Plus standards will make deploying an e-commerce solution less difficult and make adopting new innovation seamless for merchants, said Jacobs.
The cost of updating has been one of the biggest hurdles for merchants especially small merchants in launching websites, adopting new payment options and staying compliant and secure.
"Ultimately what we want to do is make Web payments and more broadly financial services available to everyone...for minimal additional costs," said David Ezell, a software architect at Verifone who's represented the National Association of Convenience Stores (NACS) at the W3C since 2001.
The Web payments work is especially important for the retailers Ezell represents.
"The second-biggest expense [for fuel sellers] is paying interchange on credit card purchases," Ezell said. And fuel is an extremely low-margin item for convenience stores. Interchange usually falls far lower on the list of expenses for other retail industries, he said.
NACS represents some of the largest convenience stores but also many small businesses; most NACS members have between two and 20 stores.
Many small merchants have years-long contracts with card acquirers and set their stores up to accept and manage payments in a certain way. It then costs a substantial amount to change the process. Once the merchants have bought in they don't have a lot of negotiating power with their acquirers; competition at the level of small- and medium-sized businesses stifles because the merchants are locked in.
A Web payments standard could make it easier for retailers, including convenience stores, to switch between providers and accept other, cheaper forms on payment. While that could cut into the revenue of card schemes and banks, Jacobs said making it easier and more secure for consumers to transact online means they'll spend more frequently and in greater volume.
And the telcos, which are having a tough time finding their place within the mobile payments market, could even find the standards helpful. For instance if fuel retailers begin pushing their customers to the mobile channel so they can pay with a bank transfer, there's a case for using the telcos' data for fraud mitigation. Orange, Deutsche Telekom AG, SK Telecom and AT&T participate in the Web payments interest group.

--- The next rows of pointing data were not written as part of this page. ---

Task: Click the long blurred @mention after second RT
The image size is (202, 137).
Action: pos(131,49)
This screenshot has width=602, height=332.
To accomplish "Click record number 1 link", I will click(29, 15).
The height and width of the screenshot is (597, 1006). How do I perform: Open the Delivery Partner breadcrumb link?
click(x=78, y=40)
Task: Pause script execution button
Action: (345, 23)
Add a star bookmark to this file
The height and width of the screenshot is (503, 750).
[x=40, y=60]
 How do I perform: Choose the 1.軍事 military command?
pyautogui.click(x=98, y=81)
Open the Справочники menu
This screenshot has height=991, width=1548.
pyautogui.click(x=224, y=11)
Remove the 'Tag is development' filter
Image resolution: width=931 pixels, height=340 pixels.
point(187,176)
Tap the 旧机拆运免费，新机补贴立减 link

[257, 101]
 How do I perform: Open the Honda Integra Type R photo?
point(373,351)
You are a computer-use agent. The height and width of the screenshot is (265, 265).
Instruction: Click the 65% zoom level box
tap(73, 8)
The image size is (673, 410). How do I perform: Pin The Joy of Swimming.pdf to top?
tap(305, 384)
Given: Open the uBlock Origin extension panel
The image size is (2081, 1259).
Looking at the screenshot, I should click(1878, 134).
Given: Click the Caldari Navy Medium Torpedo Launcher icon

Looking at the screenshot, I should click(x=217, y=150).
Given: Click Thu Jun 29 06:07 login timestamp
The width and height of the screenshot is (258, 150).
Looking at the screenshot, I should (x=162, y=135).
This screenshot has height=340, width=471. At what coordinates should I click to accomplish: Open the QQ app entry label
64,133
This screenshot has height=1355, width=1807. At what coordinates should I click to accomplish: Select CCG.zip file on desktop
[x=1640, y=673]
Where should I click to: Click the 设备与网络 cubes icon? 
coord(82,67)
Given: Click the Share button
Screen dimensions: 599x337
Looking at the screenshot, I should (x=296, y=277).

"Our membership expansion is mirroring the technology convergence," said Jacobs. "The mobile industry, the publishing industry, the entertainment industry and now the automotive industry are investing in the Web as the cross-device app platform.
Once the Web payments charter is approved, it could take 18 months to finalize the standard, Jacobs said. Along the way, stakeholders will implement the standard's elements, he added.